Humana Settles with Wisconsin Department of Insurance

Humana Inc. agreed to pay the state of Wisconsin $750,000 to settle allegations that it sold Medicare health and prescription drug plans through agents that were not properly licensed and violated other insurance regulations. The forfeiture is the second largest in the state’s history. The settlement is based on: (1) a market-conduct analysis conducted as a follow-up to a previous investigation of Humana; and (2) concerns over Medicare Advantage and Medicare Part D marketing practices. The company denied that it engaged in any wrongdoing but agreed to the $750,000 settlement with the Office of the Commissioner of Insurance. Humana claims that investigators identified 62 out of 5,288 agents as potential wrongdoers, representing fewer than 0.1 percent of plans sold. The investigation included Humana’s marketing of health plans known as Medicare Advantage that take the place of traditional Medicare. The plans, which are sold by private companies that contract with Medicare, offer additional benefits or lower costs.

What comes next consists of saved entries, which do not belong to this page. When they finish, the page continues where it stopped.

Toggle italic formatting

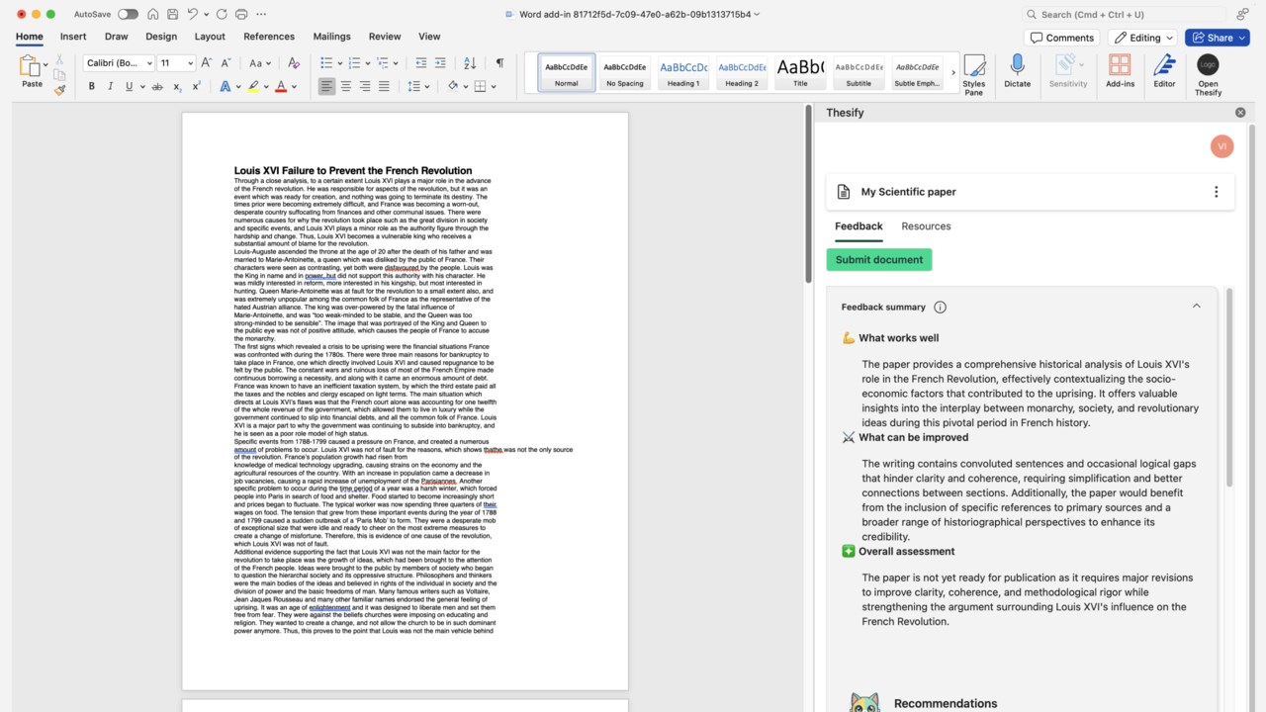coord(110,86)
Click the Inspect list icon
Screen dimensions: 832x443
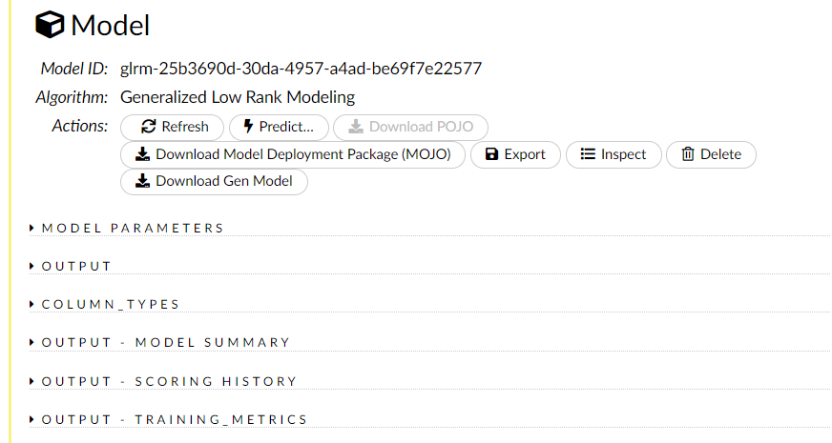click(589, 154)
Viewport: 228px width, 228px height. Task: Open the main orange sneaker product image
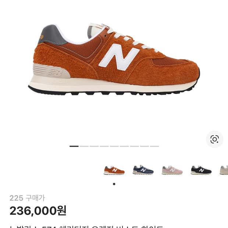point(114,59)
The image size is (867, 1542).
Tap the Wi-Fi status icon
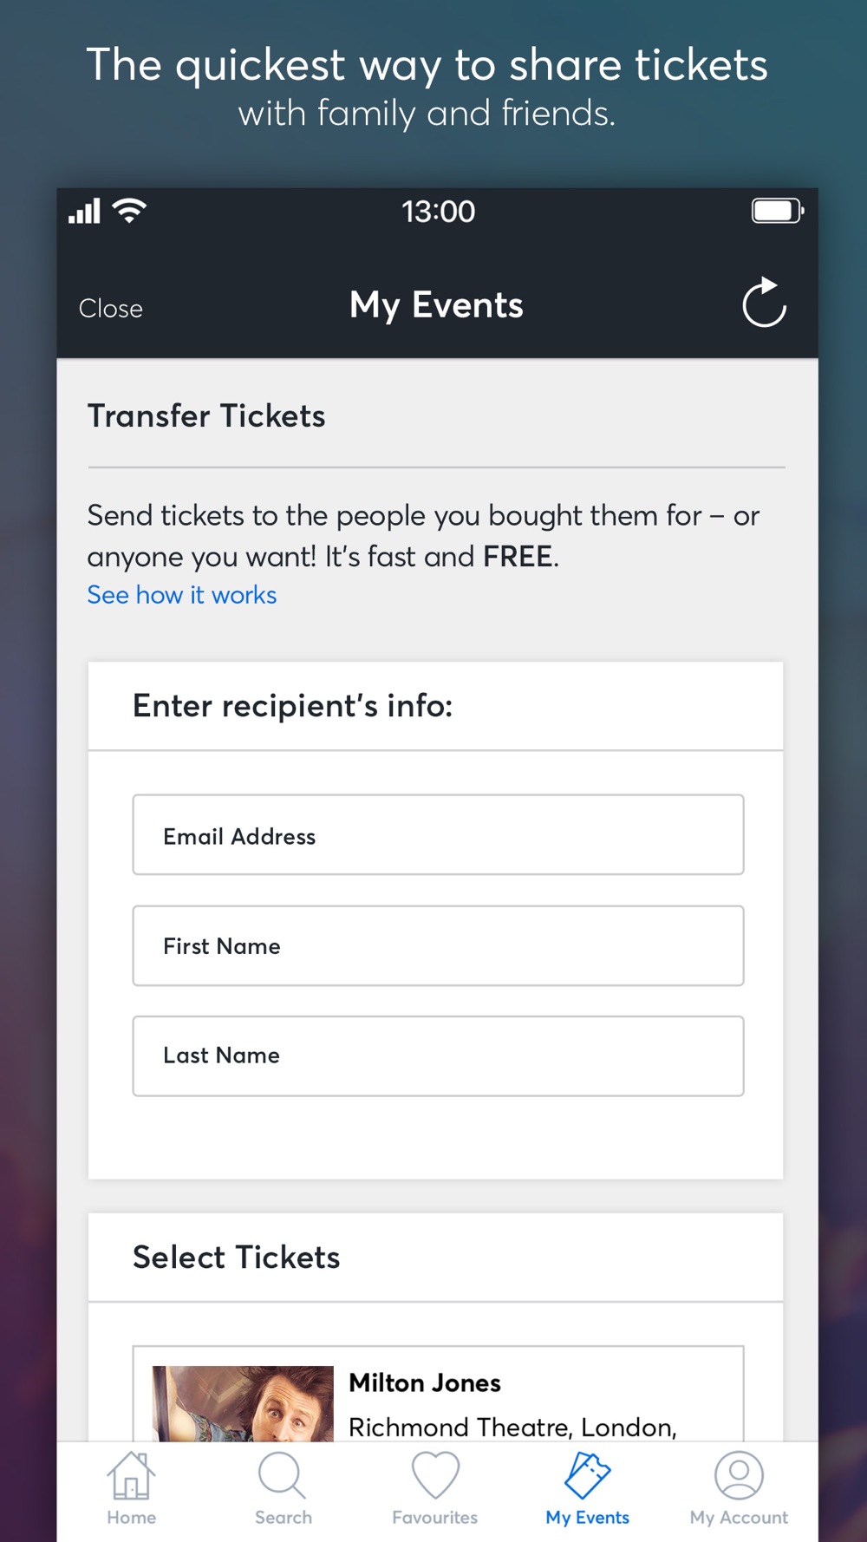130,211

HHS Issues Common Formats for Collecting and Reporting Patient Safety Information

The Department of Health and Human Services’ Agency for Healthcare Research and Quality has issued Common Formats that may be used to collect and report patient safety information, including adverse events, near misses and unsafe conditions. The Common Formats include definitions and reporting forms that health care providers can use to collect and track patient safety information. The forms may be used to report a comprehensive range of patient safety concerns. For more information, see here.Federal Government Recovers $9.3 Billion in Whistleblower Lawsuits

Since the 1990s, when whistleblowers became an integral part in the fight against health care fraud, they have helped the federal government recover $9.3 billion from health care-related parties who have fraudulently billed the government, according to a study published in the Annals of Internal Medicine. Whistleblowers are the source of 90 percent of the health care fraud cases that the DOJ investigates. In a whistleblower case, the documents filed with the court are placed under seal. The DOJ reviews the sealed documents to determine whether it wants to intervene in the case. If the DOJ decides to intervene, the whistleblower usually receives between 15 and 25 percent of the amount recovered by the DOJ. Whistleblowers have received more than $1 billion of the $9.3 billion that was recovered from 1995 to 2005.